Gotta Kick the Gotta Habit
- Kevin Hull
- Aug 10, 2020
- 3 min read
It's 6:45. My wife has been up for over half an hour getting ready. One kid is up and watching cartoons, and the other is crying from his crib wanting to get up. My alarm goes off for the second time. I roll over, groan, and say to myself "I have got to get up". This may seem like a normal start to the day. I am guessing that many of you start your day in a very similar manner. Despite this being a typical wake up ritual, it is actually rather harmful. I have begun my day basically saying that I am not choosing my life. I am resigning myself to deal with it. I start my day with a "gotta".

There are a phrases that we toss around all the time unaware that they have the power to totally change out headspace. It is important to remember that language is the computer coding of our mind, so when we use certain words our mind will adjust itself to accommodate the input. Using words and phrases can alter what we notice, what we expect, what we assume, and whether we go through the day pursuing joy or avoiding pain. I am going to highlight a few of the more commonly used trap phrases below and offer up some replacement ideas (these are going to sound awkward because we, unfortunately, are very accustomed to treating ourselves poorly).
Gotta, have to, must: These phrases suggest that my actions are compelled to avoid a threat of some sort. If I hit myself with a "gotta" I am saying that I will do things or else... Using phrases like this tells the brain to only notice threats and to expect harm around every corner. This promotes worry, defensiveness, and prevents enjoyment. When was the last time you have enjoyed something that someone was forcing you to do using threats? Try using some of these: "It's time to", "I'm ready to", "I am excited to", or "It is important to me that I".
Should: "Should" is almost always a shame reaction or provoker. When I say I should do something I am signaling to myself that, if I don't, something is inherently wrong with me. Once this happens, my brain is now tuned to be on high alert for signs that I am broken or corrupt in some way. This results in me expecting judgement and criticism from everyone I come in contact with (I'm forcing myself to accept that I ended on a preposition here). Shame is a source of motivation, but it is a double edged one and ultimately does more harm than good. Maybe try: "I hope to be able to", "I am working on more consistently ______", "I will try to".

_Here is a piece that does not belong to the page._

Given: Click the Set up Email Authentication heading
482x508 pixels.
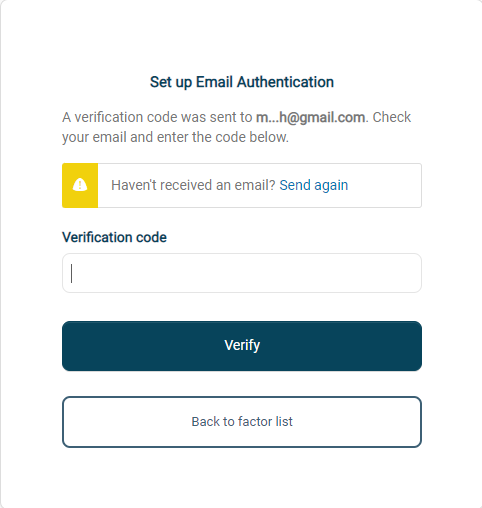Looking at the screenshot, I should pos(242,82).

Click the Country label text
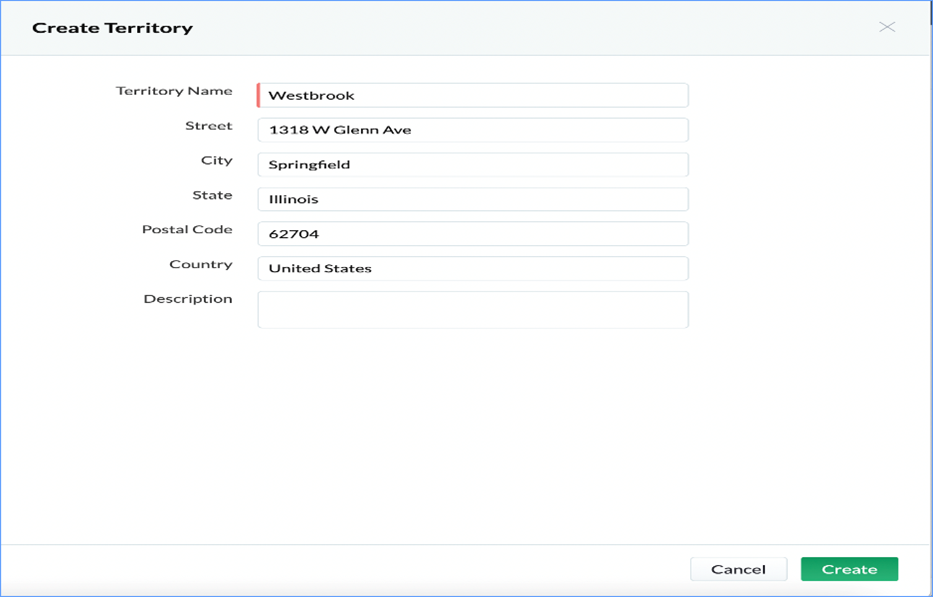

Need to: This one works similar to the" gotta"s for me, but it makes things a bit more "life or death". Declaring that I need to do something converts a simple take into an existential imperative. When I hit myself with a "need to", my brain begins to hyper focus on things I don't have in my life. I tend to compare myself to others more, and I become far less satisfied with what I have. I tend to expect life to not go my way unless I busy myself with tasks. Interestingly, these are rarely tasks that actually provide meaning and significance. Fear is the main driver behind the need to's. As with shame, fear is a powerful motivator, but it also comes with a cost. When we are driven by fear, we switch into "fight or flight" mode. When our brain is in that mode, there is no room for joy or peace. Instead of telling ourselves we "need to" we can say: "It would be nice to", "I have an opportunity to", "this is a great time to", "I want to be sure to".
This is far from an exhaustive list of secretly powerful things that we say to ourselves each day. The first things we say to ourselves when we wake up sets the tone for that day. Decide what you want your day to be filled with and declare your intent to go chase after that. Don't worry, though, if the old patterns persist. If we can catch the joy sabotaging thought or statement after it happens, we have to power to reject that mindset and replace it! Doing this can change everything. A life motivated by joy and love is far more enjoyable than one governed by fear and shame.